> **PROBLEM DESCRIPTION**: Please list the properties that the article on indium–boron–oxide transistors credits transparent metal oxide semiconductors with in its introduction.

> **DOCUMENT EXTRACT**:
Water-Processed Ultrathin Crystalline Indium–Boron–Oxide Channel for High-Performance Thin-Film Transistor Applications

Abstract

Thin-film transistors (TFTs) made of solution-processable transparent metal oxide semiconductors show great potential for use in emerging large-scale optoelectronics. However, current solution-processed metal oxide TFTs still suffer from relatively poor device performance, hindering their further advancement. In this work, we create a novel ultrathin crystalline indium–boron–oxide (In-B-O) channel layer for high-performance TFTs. We show that high-quality ultrathin (~10 nm) crystalline In-B-O with an atomically smooth nature (RMS: ~0.15 nm) could be grown from an aqueous solution via facile one-step spin-coating. The impacts of B doping on the physical, chemical and electrical properties of the In₂O₃ film are systematically investigated. The results show that B has large metal–oxide bond dissociation energy and high Lewis acid strength, which can suppress oxygen vacancy-/hydroxyl-related defects and alleviate dopant-induced carrier scattering, resulting in electrical performance improvement. The optimized In-B-O (10% B) TFTs based on SiO₂/Si substrate demonstrate a mobility of ~8 cm²/(V s), an on/off current ratio of ~10⁶ and a subthreshold swing of 0.86 V/dec. Furthermore, by introducing the water-processed high-K ZrO₂ dielectric, the fully aqueous solution-grown In-B-O/ZrO₂ TFTs exhibit excellent device performance, with a mobility of ~11 cm²/(V s), an on/off current of ~10⁵, a subthreshold swing of 0.19 V/dec, a low operating voltage of 5 V and superior bias stress stability. Our research opens up new avenues for low-cost, large-area green oxide electronic devices with superior performance.

1. Introduction

Transparent metal oxide semiconductors have attracted worldwide attention for thin-film transistor (TFTs) applications due to their superior properties, including good transparency, high electron mobility, reasonable electrical stability and good uniformity [1,2,3,4,5,6,7,8,9,10]. Among them, In₂O₃ is widely studied due to its large vacant s-orbital overlap of adjacent cations, which can provide high electron mobility [2,8]. However, it is difficult to turn off the intrinsic In₂O₃ TFTs due to the high carrier density, which is caused by the large number of oxygen vacancies. Furthermore, the instability issue of pristine In₂O₃ TFTs would also inhibit its practical applications in Active Matrix Liquid Crystal Displays (AMLCDs) and Active Matrix Organic Light-Emitting Diodes (AMOLEDs) [1,2].

> **GIVEN INFORMATION**:

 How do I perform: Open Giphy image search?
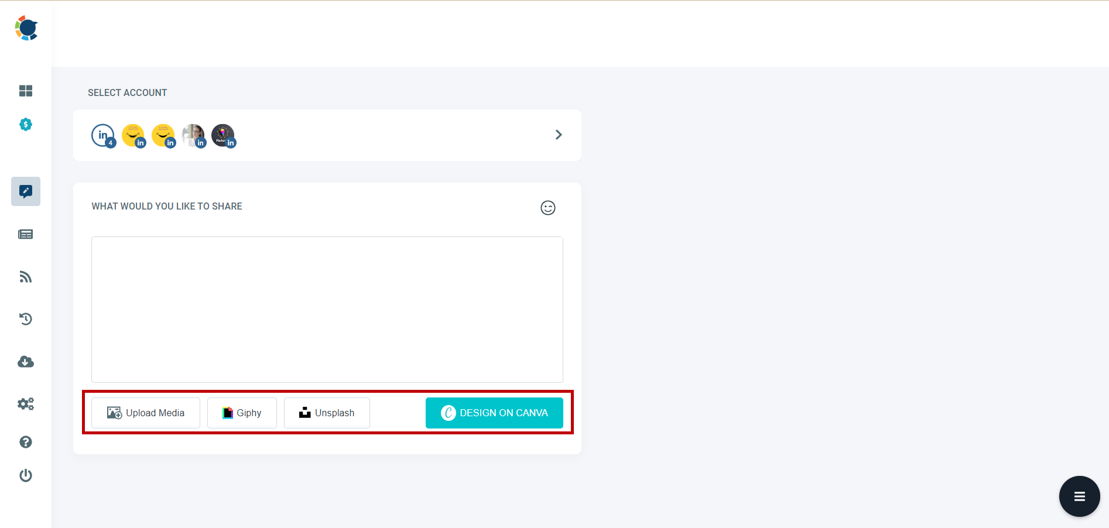(x=242, y=413)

> **THE REPLY**:
- Good transparency
- High electron mobility
- Reasonable electrical stability
- Good uniformity